Unter den sich langsam sammelnden Fahrzeugen steht doch plötzlich ein Rolls Royce, nobles schickes Teil, und - man glaubt es nicht - mit deutschem Kennzeichen. Ein Stuttgarter und sein Begleiter aus dem Bergischen sind auf dem Weg zum jährlichen RR-Treffen hinter London. Wir plauschen eine ganze Weile sehr amüsant zusammen. „Corniche“ heißt das beinah ridgebacklike dark red weathen Modell, Baujahr 1974. Ja, es erinnert farblich auch sehr an das Esterell-Gebirge, durch das die Corniche an der Cotê d‘Azur führt. Schick schick, très schick. Und Monaco hat das Modell auch schon gesehen. Kurz dahinter schließt sich ein weiterer Oldie an, ein Bentley, allerdings auf Trailer. Wunderschönes Ding. Andächtig schleicht ein älteres englisches Ehepaar mit mir gemeinsam um die „Augenweide“ herum. Die Lady nimmt einen Zipfel ihrer Bluse, zwinkert in die Runde, haucht den Kotflügel an und reibt behutsam, als salbe sie einen Babypopo, über den Lack in Pflaume tiefdunkel. Mein „this is real quality“ wird begeistert erwidert. Schön, solche ersten Kontakte mit „Einheimischen“. Nach der Mini-Abstaubaktion flitzt die Engländerin zum Rolls Roys, fragt die beiden deutschen Männer, ob sie Kaffee möchten, die das zwar total erstaunt, aber dennoch bejahen. Daraufhin saust Lady zu ihrem PKW, an dem ein Wowa hängt und schmeißt die Kaffeemaschine an, erkundigt sich noch laut rufend, ob sugar und milk gewünscht werden und serviert bald darauf 2 Tassen Kaffee. Ich lehne dankend ab und zeige auf unser Concördchen, allright. Puuuh, vor unsicherer Schreibweise wird gewarnt, bitte wohlwollend auflesen, aber ich muss es ja üben ;-). 

Mein Versuch, im Duty Free Shop noch etwas Parfum zu beschaffen, scheitert, da sich ein Warnwestenmann den Fahrspuren nähert und sich die ersten Fahrzeuge schon bereit machen. Also auf die Lauer legen, und schon sind wir dran. Die Fähre erwartet uns, und wir versinken im Schiffsbauch gut eingekeilt zwischen LKW und Bussen, müssen nicht wie andere Womos die Rampe hoch zur nächsten Etage. Das klappt ja alles hervorragend. 

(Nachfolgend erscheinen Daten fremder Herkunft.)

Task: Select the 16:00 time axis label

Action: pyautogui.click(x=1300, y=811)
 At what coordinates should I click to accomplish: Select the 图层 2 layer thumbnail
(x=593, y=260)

Nun stiefeln wir zu dem schon beim Einfahren entdeckten Zugang zur „The Pet Lounge“, fahren mit dem „lift for The Pet Lounge customers only“ auf die 9. Etage und staunen Bauklötze, aber echt! Da tut sich doch ein weitläufiger heller und piccobello sauberer Raum auf mit zahlreichen Nischen, gepolsterten Bänken und Tischen, kleinen und größeren Sitzgruppen, ganz herrlich gestylt mit Zeichnungen, Bildern und Sprüchen, die jedes Hundemenschherz höher schlagen lassen. Wir wählen einen Fensterplatz am Zugang auf das toll möblierte und frisch abgespritzte Außendeck. Muss man erwähnen, dass unter jedem Tisch ein Haken zur Befestigung der Leine ist oder dass eine Steckdose zum Aufladen diverser Geräte an jedem Platz installiert ist oder dass es einen Coffee Corner gibt und man sich kostenlos einen Kaffee brühen oder eine Flasche Wasser nehmen darf oder ein Stapel Hundenäpfe parat steht und ein WC mit Wickeltisch in diesem Bereich zur Verfügung steht ??? Einfach unglaublich hergerichtet alles. Solch eine Fährfahrt kannten wir bisher nicht. Und Chianga fühlt sich pudelwohl, auch als Ridgeback. 

Milchig hüllt sich die Straße von Dover ein. Viele Dampfer und Fähren kreuzen nah und fern. Lautlos geht alles vonstatten. Aber die See ist auch sehr ruhig. Das kennen wir von der Überquerung der Straße von Gibraltar auch sehr viel anders, nicht nur, was Ausstattung und Aussehen der Fähre an sich angeht. Hier klappert nichts. Und so dampfen wir genussreich in Richtung Kreidefelsen und Hafenbecken Dover. 

Nach fast exakt 2 Std. öffnet sich vor uns die riesige Klappe der Fähre, und wir dürfen anlanden. Zwischen dem Heck eines italienischen LKW und den eisernen Schiffsseiten guckt helles Felsgestein hervor. Hoch oben sitzen Häuser und genießen Aussicht auf ein turbulentes Hafengetriebe. Hier geht es irgendwie weniger gesittet zu, anders als vermutet. Es wirkt alles etwas unaufgeräumt, nicht sortiert, aber jedes Vehikel findet doch seine Spur, Hauptsache, es ist die linke. Und darauf weisen zahlreiche Schilder in mehreren Sprachen hin, immer und immer wieder. Wird seinen Grund haben. Grenzkontrollen irgendwelcher Art finden nicht statt. Vermutlich leisten die Mitarbeiter in Calais ganze Arbeit. Dann wollen wir mal … und immer schön links halten!